If I knew, and told you, I think I'd get in trouble. Unfortunately, no rellies in the NHS. 

.50c per share boost would be nice. I might be even then!


----------



## jet-r (15 June 2006)

Kennas 
theres a nice article about DVC on this months smart investor. From the author's point of view, people over reacted on the profit warning. In fact it will most likely to have 18% growth this year.


----------



## Sean K (15 June 2006)

Yes, there are a few good articles about. Doesn't seem to be helping the sp though. Down another 1% today. I'm $4,500 down on this great investment. :-( I might have to double up! And keep doubling up until I win! Maybe I should have just gone down to Crown....


----------



## BlackTie (15 June 2006)

yeah Kennas, I also think DCA is a good investment. I  have invested $8K in it when it down to $3 then anotther $4K when it down to $2.95.     Now just have to wait.  I will not put money in till I see sign that people buying in.


----------



## Sean K (15 June 2006)

Black Tie, I reckon that this one is one you put away in the draw and have a look at again in 10 years. It's big business, in a massive growth area. Safe as houses. Well, brick houses in a popular suburb with good neighbours, out of a cyclone and earquake zone...you know what I mean.


----------



## jet-r (15 June 2006)

I think holding it 1 to 2 years will do. You will collect some dividend along the way and enjoy the 50% discount on CGT after one year of holding.

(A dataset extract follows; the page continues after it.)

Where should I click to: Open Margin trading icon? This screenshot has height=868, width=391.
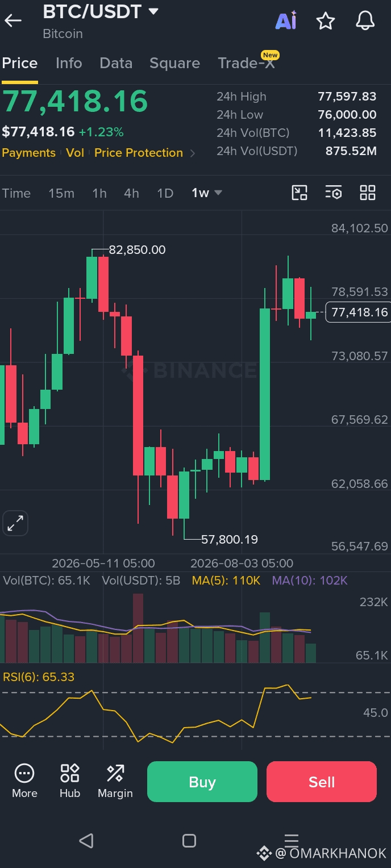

Its investor's mood that is ruling the price of DVC at this stage. Time heals everything, give the it few months time and they will look at this investment unbiased.


----------



## Sean K (15 June 2006)

Jet-r, 

I'm also looking at some consolidation around the old people sector. I think some of the big players will start to try and REALLY dominate the market. I think DVC are well placed, once they bed down Gribbles, to look at other parts of the retirement/health sector. 

Not sure where that is going...Perhaps a HSP and DVC merger? They would rule the sector completely if the ACCC allowed it.


----------



## Sean K (21 June 2006)

Skimming under the 200d MA.   

So unloved atm. Poor us ignorant retail investors. Please someone tell me this is a good investment for the long run again. Thanks!


----------



## jet-r (21 June 2006)

the next support level is at $2.46.  WHen should we expect to hear the news about the results of the tenders at UK??


----------



## Sean K (21 June 2006)

Supposed to be about now, but with all this selling makes me thing something smells.


----------



## Sean K (27 June 2006)

At last a positive report from someone. Must be holding some.....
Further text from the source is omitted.